Hospitals are laser focused on how to re-build systems and deliver care to create greater efficiency and cut costs. As coaches know, giving commands no longer engenders willing participants, especially when those commands mean doing something differently. In teaching change leadership to physician Executive MBA students at Brandeis University, I often have to remind them that the best idea in the world will come to a grinding halt if the people doing the work don’t agree with the change. This means that to lead change, they have to build the right team with the right people and understand how to bring people along.

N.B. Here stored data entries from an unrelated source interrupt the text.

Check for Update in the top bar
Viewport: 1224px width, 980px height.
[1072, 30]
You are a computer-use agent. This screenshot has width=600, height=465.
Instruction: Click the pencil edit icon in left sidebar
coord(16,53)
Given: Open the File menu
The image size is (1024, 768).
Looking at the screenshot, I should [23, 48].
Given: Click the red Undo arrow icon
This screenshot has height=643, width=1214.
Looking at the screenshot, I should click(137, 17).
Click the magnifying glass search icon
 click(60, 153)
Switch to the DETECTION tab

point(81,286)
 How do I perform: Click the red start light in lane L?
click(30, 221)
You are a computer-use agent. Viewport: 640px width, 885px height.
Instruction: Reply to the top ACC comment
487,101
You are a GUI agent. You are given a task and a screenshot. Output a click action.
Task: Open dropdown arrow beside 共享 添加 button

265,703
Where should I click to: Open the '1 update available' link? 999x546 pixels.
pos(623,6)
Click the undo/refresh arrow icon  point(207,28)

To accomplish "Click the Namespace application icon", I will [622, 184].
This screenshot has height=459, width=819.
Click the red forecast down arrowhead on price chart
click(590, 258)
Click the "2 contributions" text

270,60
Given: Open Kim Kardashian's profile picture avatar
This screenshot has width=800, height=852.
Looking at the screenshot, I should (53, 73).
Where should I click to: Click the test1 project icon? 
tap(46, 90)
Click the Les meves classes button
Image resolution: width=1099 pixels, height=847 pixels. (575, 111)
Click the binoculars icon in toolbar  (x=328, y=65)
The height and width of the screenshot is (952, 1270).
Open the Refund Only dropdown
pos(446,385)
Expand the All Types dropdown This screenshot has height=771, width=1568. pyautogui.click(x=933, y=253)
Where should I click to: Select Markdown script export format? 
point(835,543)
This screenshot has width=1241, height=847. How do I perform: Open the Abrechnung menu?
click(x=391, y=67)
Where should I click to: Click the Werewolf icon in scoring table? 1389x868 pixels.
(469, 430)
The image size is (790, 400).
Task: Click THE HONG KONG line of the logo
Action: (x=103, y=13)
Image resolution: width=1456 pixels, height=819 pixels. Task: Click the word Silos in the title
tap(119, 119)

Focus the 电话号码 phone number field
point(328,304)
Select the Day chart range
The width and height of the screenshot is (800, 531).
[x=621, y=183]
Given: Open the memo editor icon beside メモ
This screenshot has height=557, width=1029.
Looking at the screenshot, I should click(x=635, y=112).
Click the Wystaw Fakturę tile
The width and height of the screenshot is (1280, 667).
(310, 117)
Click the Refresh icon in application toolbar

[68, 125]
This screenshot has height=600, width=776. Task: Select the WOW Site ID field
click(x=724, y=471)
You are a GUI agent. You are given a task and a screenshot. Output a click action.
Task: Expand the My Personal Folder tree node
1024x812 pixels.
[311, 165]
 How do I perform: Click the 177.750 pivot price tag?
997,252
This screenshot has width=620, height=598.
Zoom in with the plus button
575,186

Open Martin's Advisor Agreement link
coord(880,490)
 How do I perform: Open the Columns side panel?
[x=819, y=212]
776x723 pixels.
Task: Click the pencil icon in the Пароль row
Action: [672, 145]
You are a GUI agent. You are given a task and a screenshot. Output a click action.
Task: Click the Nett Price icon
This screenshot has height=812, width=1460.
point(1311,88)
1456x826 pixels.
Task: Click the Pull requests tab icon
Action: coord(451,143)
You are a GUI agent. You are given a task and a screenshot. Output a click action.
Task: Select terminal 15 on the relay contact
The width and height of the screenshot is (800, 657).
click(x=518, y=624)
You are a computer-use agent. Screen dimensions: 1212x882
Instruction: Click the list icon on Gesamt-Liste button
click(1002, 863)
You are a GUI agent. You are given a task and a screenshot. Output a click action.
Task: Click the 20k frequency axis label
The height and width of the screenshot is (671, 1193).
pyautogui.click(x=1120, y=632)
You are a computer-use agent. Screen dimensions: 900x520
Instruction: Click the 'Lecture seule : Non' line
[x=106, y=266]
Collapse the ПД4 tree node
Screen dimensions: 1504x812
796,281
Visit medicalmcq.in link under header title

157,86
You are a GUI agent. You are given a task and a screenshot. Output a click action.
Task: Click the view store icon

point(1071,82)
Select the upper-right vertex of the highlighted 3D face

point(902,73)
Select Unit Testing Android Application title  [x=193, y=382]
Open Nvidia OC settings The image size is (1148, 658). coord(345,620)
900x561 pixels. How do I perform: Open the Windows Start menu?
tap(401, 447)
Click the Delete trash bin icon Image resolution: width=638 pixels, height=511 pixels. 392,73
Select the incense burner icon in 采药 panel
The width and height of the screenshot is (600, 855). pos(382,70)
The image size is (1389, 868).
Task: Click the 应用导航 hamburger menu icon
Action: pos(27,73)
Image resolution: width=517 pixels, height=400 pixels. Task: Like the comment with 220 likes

If you want to improve the time it takes to turnover an OR suite between surgeries, you need to think beyond the surgeon, anesthesiologist, and head nurse. What about the OR scheduler, the environmental staff who clean the room, the techs who set-up the trays for the next surgery, and the recovery room nurse who has to be ready to take on the patient? They are all part of the process from when a surgery is completed to the room being ready for the next patient. All too often physician leaders will gather their colleagues, design a new workflow, and then be surprised when the roll out does not succeed.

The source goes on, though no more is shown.